What is the seasonal pattern for Altria (MO)?
Altria has risen in 9 of 10 midterm-year summer windows during this 58-day stretch, with an average gain of 8.71% in winning years.
- 9 for 10 in this window, with winning years averaging 8.71% gains and only one small losing year.
- The upcoming 58-day window starts Jun 22, 2026 and covers the heart of the midterm-year summer for Altria.
- Percent Profitable stands at 90%, with 9 winners and 1 loser across the last 10 midterm election years.
- Including all years, the average outcome is an 8% gain, showing that losses have historically been shallow.

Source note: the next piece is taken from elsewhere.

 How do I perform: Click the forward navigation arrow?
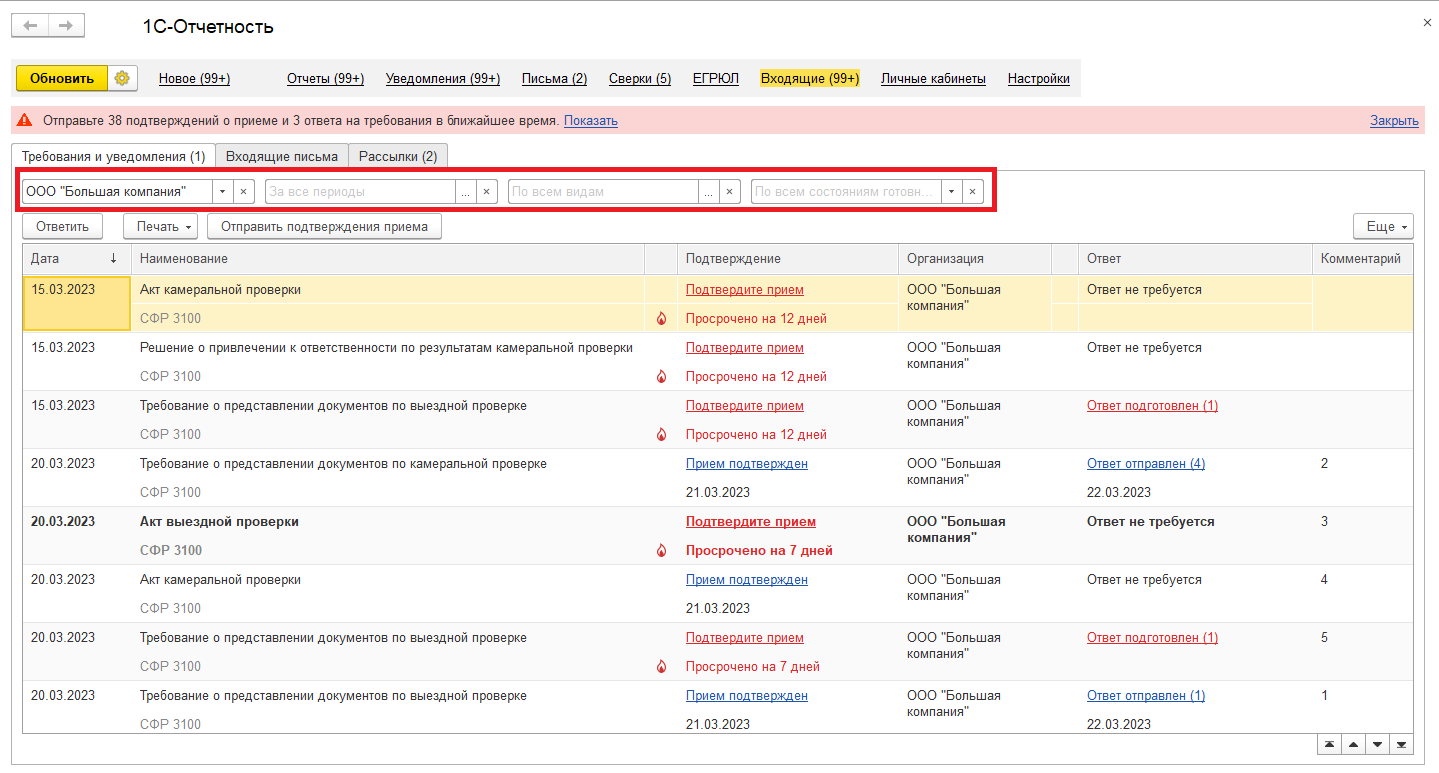[66, 26]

- Intraperiod swings have featured solid upside runs alongside manageable drawdowns, pointing to a bullish but active trading window.
- The pattern aligns with a long trade direction, reinforcing Altria’s tendency to grind higher in this part of the election cycle.
According to historical data from TradeWave.ai, this midterm-year summer stretch has behaved very differently from an average month on the calendar for Altria. The next section walks through how that pattern has played out in prior cycles and what it means for the upcoming 58-day window.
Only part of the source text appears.